Motion for new trial was duly entered and was denied on July 2d, during the same term of court, but no final judgment was then entered. At the succeeding term of the court, in November, 1934, judgment was entered on the verdict in favor of the defendant.

It is contended by the plaintiff in error that it constituted reversible error for the court to enter a judgment at the succeeding term of court to that during which the verdict was rendered and motion for new trial denied. It is elementary that an action at law once instituted is pending until final judgment is entered, and it cannot be maintained under our system of practice and procedure that if the court fails to enter a judgment which is due to be entered at one term of the court it is precluded thereafter to close the case by the entry of a proper judgment on the record.

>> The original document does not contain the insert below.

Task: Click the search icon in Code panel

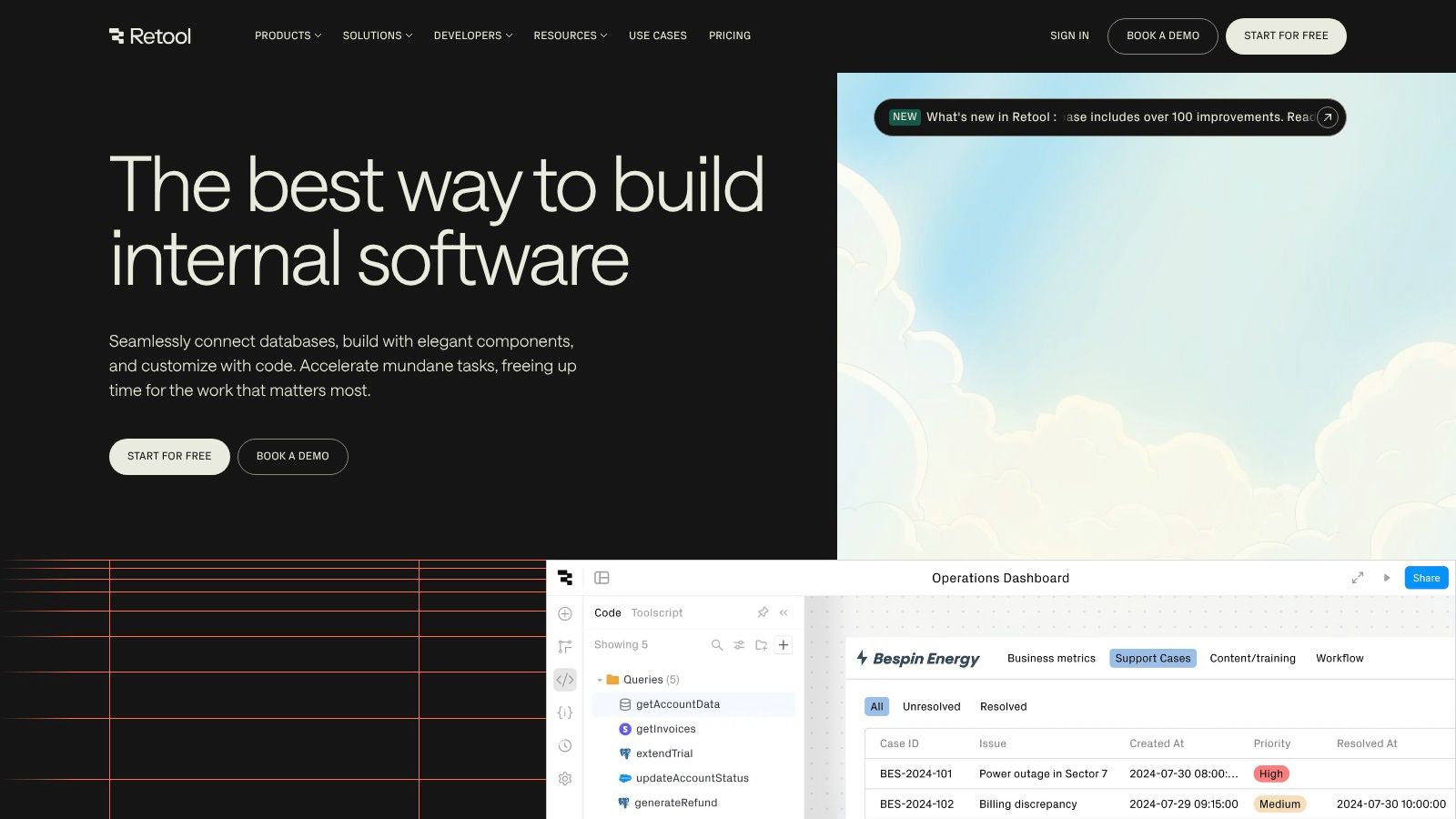Action: coord(717,645)
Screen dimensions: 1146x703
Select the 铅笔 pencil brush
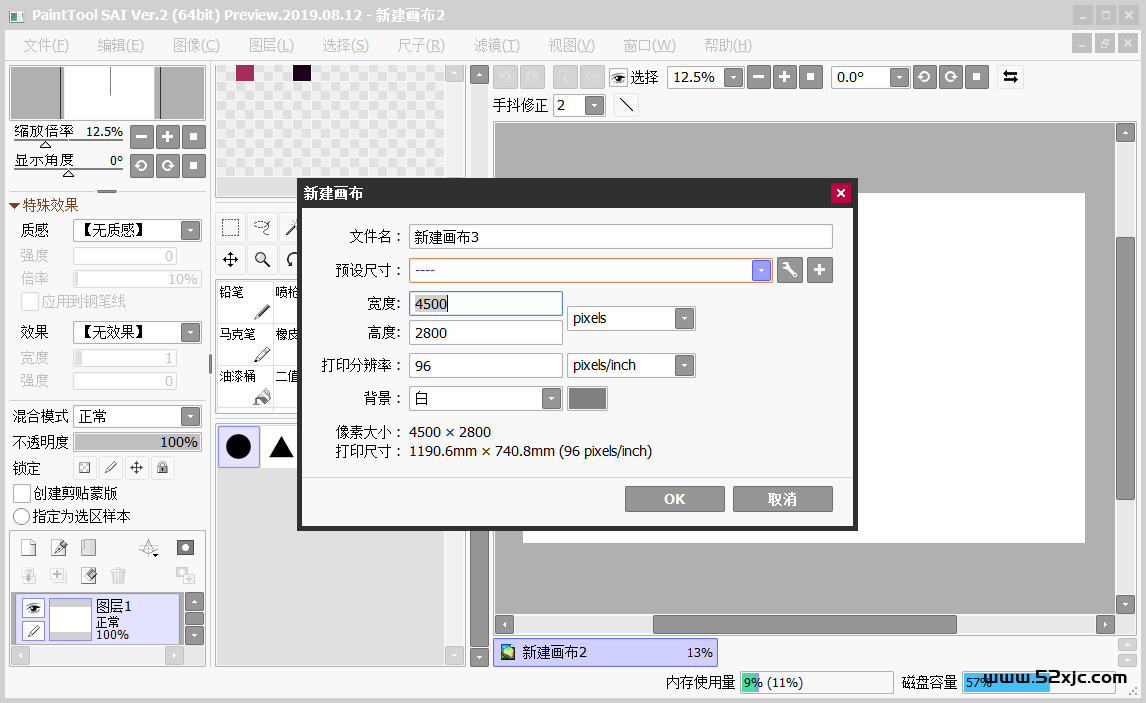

In Florida Development Co. v. Polk County Nat. Bank, 76 Fla. 629, 80 So. 560, 561, we said:

'In other words, while all the conditions existed and were complied with which the statute provides and which entitled the plaintiff to a judgment, the failure to enter the judgment proper was a mere misprision of the clerk of the court. The declaration, the process, service, appearance, and default were all regular. The plaintiff produced and filed the instrument sued on which was a written instrument for the payment of money. Thus far the plaintiff was charged with the duty of attending to the regularity of the proceedings. See Wood v. Bank, 1 Fla. 378.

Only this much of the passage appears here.